Moeilijkste onderdelen Flashcards
(42 cards)
Taakverruiming
Meer taken van hetzelfde niveau.
Taakverrijking
Meer taken van ander niveau.
Taakroulatie
Meerdere taken op verschillende tijden.
Autonome taakgroepen
Eindverantwoordelijkheid ligt bij team van werknemers (zelfsturende teams)
Halo-effect
Als iemand goed is in rekenen, wordt hij of zij ook goed gevonden in communiceren en onderhandelen. (management)
Hoorn-effect
Als iemand vaak te laat komt, wordt hij of zij ook slecht beoordeeld in rekenen en onderhandelen.
Instruerende stijl
Hoge mate van taakgerichtheid en een geringe mate van relatiegerichtheid. Een leider geeft zeer specifieke en gedetaileerde instructies en controleert nauwgezet of deze worden uitgevoerd.
Overtuigende stijl
Hoge mate vaan taak- en relatiegerichtheid. De leider stuurt strak aan met instructies, maar hij licht deze wel toe en past ze eventueel aan als dat nodig is van de op- en aanmerkingen van de werknemer.
Overleggende stijl
Weinig taakgerichtheid en veel relatiegerichtheid. De werknemer biedt veel ruimte, beslissingen worden genomen in overleg tussen de leider en de werknemer.
Delegerende stijl
Hoge mate van taak- en relatiegerichtheid. De verantwoordelijkheid voor het nemen van beslissingen en de wijze waarop het beoogde resultaat wordt (bijna) geheel aan de werknemer zelf overgelaten.

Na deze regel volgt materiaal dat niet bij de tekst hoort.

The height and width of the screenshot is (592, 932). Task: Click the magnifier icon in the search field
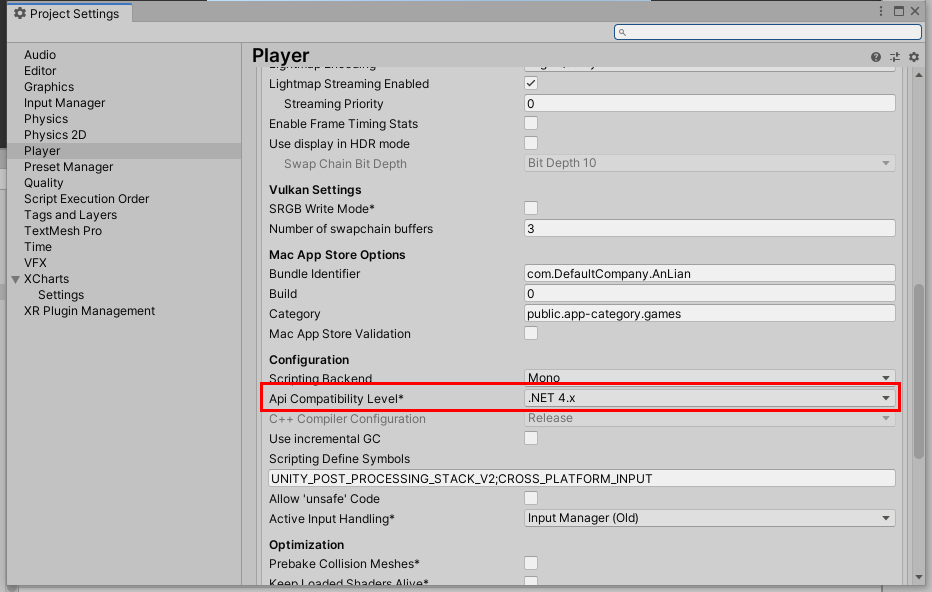tap(622, 31)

Conflictmanagementstijl: vermijden
De nadruk wordt weinig gelegd op zowel andermans als eigen belang. Situaties waarin deze stijl effectief kan zijn, hebben te maken met een gebrek aan informatie of onbelangrijke beslissingen.

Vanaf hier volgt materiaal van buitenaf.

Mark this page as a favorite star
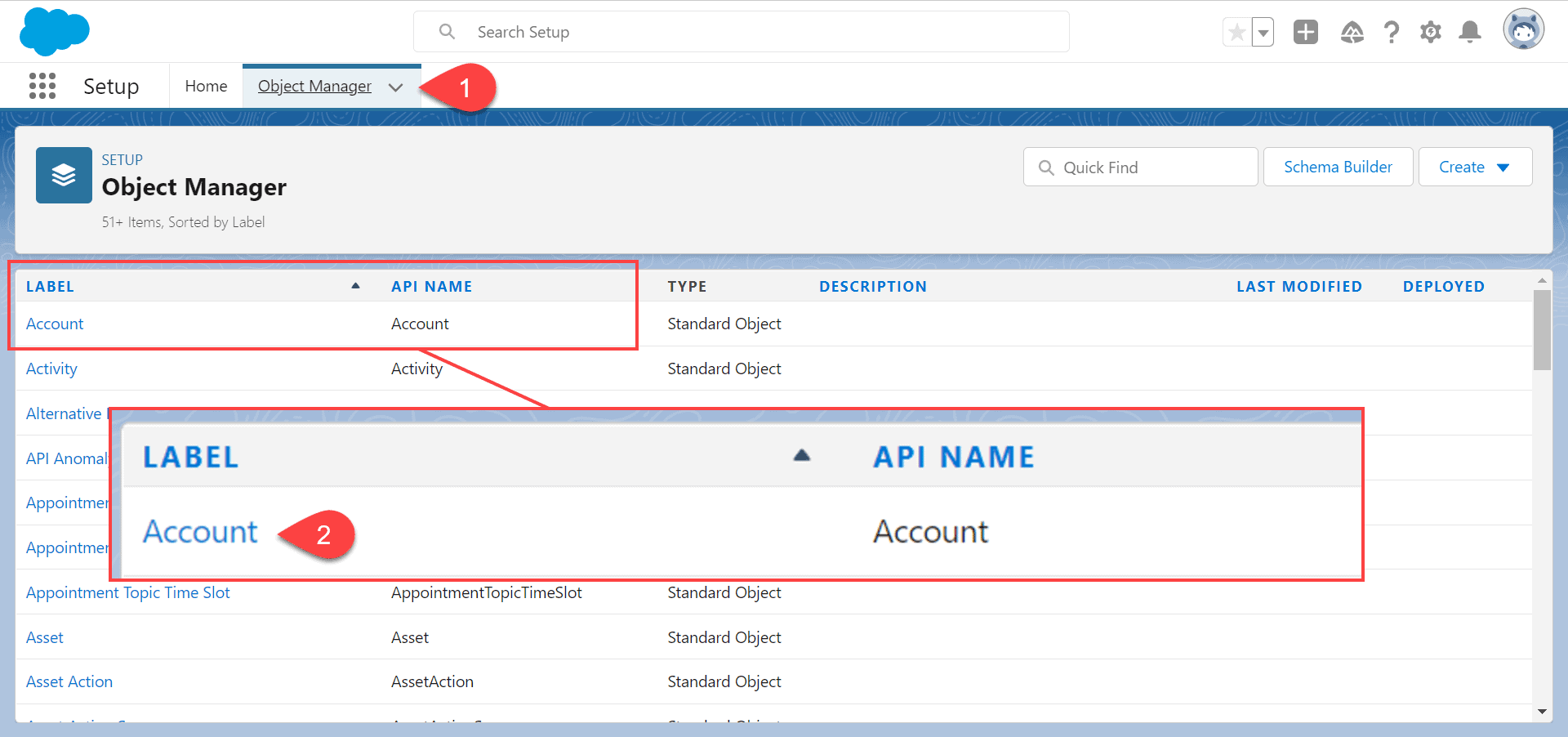1236,31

Conflictmanagementstijl: domineren
Er wordt weinig nadruk gelegd op andermans belang en veel op het eigen belang. Het is effectief wanneer er weinig tijd is voor overleg en bepaalde resultaten beslist moeten worden gehaald. bijv in een crisis.
Conflictmanagementstijl: toegeven
Veel nadruk op andermans belang en weinig op eigen belang. Zal vaak voorkomen in een personencultuur, waarin professionals/specialisten werken.
Conflictmanagementstijl: samenwerken
Er wordt veel nadruk gelegd op zowel andermans als eigen belang. Win-winsituatie.
Centralisatie
Duidt erop dat de meeste en belangrijkste beslissingen door het hogere/hoogste kader worden genomen.
- Omgeving is stabiel en eenvoudig
- Bedrijf is groot
- In een crisissituatie
- Belangrijke beslissingen
- Lagere management is incompetent
(mechanistisch stelsel)
Decentralisatie
Beslissingen worden op meer plaatsen genomen. Dus ook op lagere niveaus.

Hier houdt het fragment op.